REPUBLIKA.CO.ID,JAKARTA -- Insiden Lapas Cebongan, Sleman serta runtutan peristiwa yang melatarbelakanginya dinilai menjadi satu titik untuk memerangi premanisme secara bersama-sama.
"Ini menjadi satu titik yang sangat baik di dalam sejarah kita dimana TNI dan Polri bersama untuk memerangi premanisme," kata pengamat militer LIPI, Ikrar Nusa Bakti, di Warung Daun Cikini, Jakarta, Sabtu (6/4).
Jangan lagi, ujar dia, kedua instistusi negara itu menjadi pelindung dan pendukung premanisme. Karena tidak bisa dipungkiri beberapa kelompok preman seolah-olah didukung oleh kekuatan aparat negara.

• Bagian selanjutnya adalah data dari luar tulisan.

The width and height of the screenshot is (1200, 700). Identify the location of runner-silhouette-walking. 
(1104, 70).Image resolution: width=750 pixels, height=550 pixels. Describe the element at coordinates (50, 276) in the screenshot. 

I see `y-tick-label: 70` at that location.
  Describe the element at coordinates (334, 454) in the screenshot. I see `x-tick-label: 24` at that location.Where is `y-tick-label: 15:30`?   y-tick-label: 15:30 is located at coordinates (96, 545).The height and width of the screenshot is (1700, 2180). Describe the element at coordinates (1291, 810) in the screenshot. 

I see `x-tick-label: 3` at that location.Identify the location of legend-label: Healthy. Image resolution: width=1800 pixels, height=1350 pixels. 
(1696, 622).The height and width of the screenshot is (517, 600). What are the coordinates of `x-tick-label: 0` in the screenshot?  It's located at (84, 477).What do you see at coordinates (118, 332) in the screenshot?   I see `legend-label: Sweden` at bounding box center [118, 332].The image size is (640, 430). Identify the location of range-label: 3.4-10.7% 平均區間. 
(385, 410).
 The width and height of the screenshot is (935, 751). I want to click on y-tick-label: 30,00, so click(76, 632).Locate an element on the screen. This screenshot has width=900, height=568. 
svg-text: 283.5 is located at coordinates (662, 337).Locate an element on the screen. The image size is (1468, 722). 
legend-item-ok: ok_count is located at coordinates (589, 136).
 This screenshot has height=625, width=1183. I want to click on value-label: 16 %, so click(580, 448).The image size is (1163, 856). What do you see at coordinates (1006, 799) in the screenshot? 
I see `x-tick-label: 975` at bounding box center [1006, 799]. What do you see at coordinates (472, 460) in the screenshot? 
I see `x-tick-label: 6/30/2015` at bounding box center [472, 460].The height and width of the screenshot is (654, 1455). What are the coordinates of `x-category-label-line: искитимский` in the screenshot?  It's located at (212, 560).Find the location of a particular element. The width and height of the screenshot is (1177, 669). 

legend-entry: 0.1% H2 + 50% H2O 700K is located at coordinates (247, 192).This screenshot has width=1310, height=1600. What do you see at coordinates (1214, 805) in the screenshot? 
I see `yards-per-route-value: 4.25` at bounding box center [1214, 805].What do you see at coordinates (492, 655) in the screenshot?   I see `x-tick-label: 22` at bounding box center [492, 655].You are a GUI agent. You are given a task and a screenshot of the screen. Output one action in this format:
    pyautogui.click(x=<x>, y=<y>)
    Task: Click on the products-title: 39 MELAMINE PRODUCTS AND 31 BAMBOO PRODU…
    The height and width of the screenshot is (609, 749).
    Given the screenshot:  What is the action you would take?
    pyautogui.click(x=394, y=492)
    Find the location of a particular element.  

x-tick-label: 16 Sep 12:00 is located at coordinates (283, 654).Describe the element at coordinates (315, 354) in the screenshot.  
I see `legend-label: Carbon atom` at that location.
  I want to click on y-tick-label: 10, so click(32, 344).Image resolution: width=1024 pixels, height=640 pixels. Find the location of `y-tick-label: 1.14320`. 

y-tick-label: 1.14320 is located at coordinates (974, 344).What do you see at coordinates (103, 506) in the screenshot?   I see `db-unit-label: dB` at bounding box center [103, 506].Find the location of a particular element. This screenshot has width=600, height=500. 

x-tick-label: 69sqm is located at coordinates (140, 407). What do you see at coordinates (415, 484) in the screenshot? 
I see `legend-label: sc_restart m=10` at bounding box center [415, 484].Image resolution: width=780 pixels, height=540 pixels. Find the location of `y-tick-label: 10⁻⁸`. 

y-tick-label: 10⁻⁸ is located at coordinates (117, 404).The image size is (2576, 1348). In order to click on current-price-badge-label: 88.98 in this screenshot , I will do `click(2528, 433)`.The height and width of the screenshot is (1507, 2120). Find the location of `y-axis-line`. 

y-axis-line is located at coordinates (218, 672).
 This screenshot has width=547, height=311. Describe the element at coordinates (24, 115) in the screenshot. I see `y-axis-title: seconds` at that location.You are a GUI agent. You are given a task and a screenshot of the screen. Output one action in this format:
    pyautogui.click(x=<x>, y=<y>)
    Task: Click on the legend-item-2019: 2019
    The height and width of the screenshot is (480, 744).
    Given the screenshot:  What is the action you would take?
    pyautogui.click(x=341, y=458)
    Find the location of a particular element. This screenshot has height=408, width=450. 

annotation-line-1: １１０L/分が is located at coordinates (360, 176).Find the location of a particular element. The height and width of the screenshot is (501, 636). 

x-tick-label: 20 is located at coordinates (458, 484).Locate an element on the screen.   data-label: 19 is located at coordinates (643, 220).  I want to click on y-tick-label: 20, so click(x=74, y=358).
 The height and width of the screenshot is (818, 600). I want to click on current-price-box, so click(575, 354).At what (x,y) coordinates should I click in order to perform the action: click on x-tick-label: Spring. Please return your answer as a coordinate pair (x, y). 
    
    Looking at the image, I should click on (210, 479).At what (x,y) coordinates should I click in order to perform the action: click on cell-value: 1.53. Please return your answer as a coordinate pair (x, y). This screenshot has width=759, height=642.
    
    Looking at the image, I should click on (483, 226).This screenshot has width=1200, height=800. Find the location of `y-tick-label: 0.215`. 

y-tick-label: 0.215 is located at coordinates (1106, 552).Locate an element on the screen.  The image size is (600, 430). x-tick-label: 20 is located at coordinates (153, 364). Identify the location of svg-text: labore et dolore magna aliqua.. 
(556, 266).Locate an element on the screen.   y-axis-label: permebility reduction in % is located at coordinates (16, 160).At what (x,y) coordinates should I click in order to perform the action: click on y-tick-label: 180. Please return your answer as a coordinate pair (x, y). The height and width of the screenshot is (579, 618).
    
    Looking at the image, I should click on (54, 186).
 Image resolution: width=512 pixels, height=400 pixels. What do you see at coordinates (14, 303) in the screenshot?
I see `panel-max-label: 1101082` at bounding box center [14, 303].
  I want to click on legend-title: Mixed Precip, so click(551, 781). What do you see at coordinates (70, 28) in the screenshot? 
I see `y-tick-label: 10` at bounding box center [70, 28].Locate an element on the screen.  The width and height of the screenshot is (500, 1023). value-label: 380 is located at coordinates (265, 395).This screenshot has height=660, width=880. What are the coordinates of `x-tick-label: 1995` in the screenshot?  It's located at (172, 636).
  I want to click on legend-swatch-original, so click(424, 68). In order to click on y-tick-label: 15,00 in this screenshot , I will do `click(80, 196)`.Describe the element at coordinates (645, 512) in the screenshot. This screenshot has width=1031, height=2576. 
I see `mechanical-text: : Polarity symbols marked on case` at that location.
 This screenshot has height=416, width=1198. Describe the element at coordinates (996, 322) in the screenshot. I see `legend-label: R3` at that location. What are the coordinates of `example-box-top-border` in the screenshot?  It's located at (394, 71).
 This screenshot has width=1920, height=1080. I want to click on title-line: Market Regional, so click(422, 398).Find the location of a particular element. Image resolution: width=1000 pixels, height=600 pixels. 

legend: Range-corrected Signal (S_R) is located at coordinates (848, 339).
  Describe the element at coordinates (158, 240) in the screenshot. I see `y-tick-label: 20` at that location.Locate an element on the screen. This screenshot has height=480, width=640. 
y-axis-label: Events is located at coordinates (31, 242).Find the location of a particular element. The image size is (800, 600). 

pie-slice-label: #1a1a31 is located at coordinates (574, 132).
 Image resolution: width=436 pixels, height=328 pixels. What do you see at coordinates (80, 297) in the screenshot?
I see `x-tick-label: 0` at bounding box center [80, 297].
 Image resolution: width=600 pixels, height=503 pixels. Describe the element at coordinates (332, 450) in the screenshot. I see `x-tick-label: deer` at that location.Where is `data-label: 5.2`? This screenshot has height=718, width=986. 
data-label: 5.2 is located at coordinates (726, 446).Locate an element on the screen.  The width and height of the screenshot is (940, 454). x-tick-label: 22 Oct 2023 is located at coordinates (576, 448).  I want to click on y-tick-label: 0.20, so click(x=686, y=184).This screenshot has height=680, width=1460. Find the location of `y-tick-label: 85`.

Pengamanan dari TNI atau Polri terhadap aksi-aksi premanisme dinilaiya tidak hanya merenggut rasa aman dari masyarakat. Tetapi juga melahirkan konflik antara sesama aparat penegak hukum.
Ikrar menambahkan, tentu sangat ironis ketika aparat yang harusnya melindungi dan menjaga stabilitas keamanan. Malah menjadi perusak keamanan itu sendiri. "Masyarakat sudah muak dengan premanisme dan itu memang harus dihabisi. Kegiatan-kegiatan premanisme itu harus dienyahkan dari Indonesia," ungkapnya.
Anggota Komisi III DPR dari Fraksi Hanura, Sarifuddin Sudding mengatakan, memang ada unsur premanisme dari kejadian yang memicu insiden Cebongan. Terbunuhnya prajurit Kopassus, Sertu Santoso di Hugo's Cafe secara sadis, menurutnya berkaitan dengan aksi premanisme. Karena kasus itu diduga dilakukan oknun-oknum yang biasa menjadi 'penguasa' di tempat hiburan tersebut.
"Ini momentum bahwa semuanya harus punya komitmen bersama. Penghapusan premanisme tidak bisa hanya sekedar ucapan atau formalitas saja, rakyat butuh rasa aman," tuturnya.